A seasoned expression writer will develop a number of techniques to circumvent the problems encountered because of the lack of persistent data in expressions. There is a last resort, brute force method that will work when no other options are available and that is to set the expression up so that on each frame it recreates everything that has happened on previous frames. That means, for example, on the 100th frame the expression has to run the calculation 100 times (once for each previous frame and once for the current frame). Clearly, this can really bog things down if the calculation is complex and the comp is lengthy.

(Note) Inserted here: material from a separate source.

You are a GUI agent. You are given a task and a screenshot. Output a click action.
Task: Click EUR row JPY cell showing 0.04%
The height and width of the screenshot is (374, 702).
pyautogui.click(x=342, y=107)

For short sequences however, this technique can be just the ticket and is what we will use here. So the idea is fairly simple - we'll create a loop where the expression starts at frame 0 and updates the spring calculation once for each frame until it reaches the current frame. We'll assume that the layer establishing the motion is called "leader" and we'll apply our expression to the position property of the other layer.
restLength = 20;
damp = .95;
leader = thisComp.layer("leader");
fDur = thisComp.frameDuration;
currFrame = Math.round(time / fDur);
p2 = position.valueAtTime(0);
v2 = 0;
for (f = 0; f <= currFrame; f++){
t = f*fDur;
p1 = leader.transform.position.valueAtTime(t);
delta = p2 - p1;
nDelta = normalize(delta);
a = 2 * nDelta * (length(delta) - restLength) * fDur;
v2 = (v2 - a) * damp;
p2 += v2;
}
p2
There is a less extreme version of this frame-by-frame technique that can be used if what you're doing involves only the most recent occurance of some event occuring at a previous frame. An example of this would be an animation that is triggered any time an audio level exceeds a certain threshold. In that case, you would loop from the current frame backwards in time until you find the event.
Note that this expression will generate a divide-by-zero error if the two layers ever occupy the same position. You may get it when you first set up the comp. If you do, just move one of the layers a little and re-enable the expression.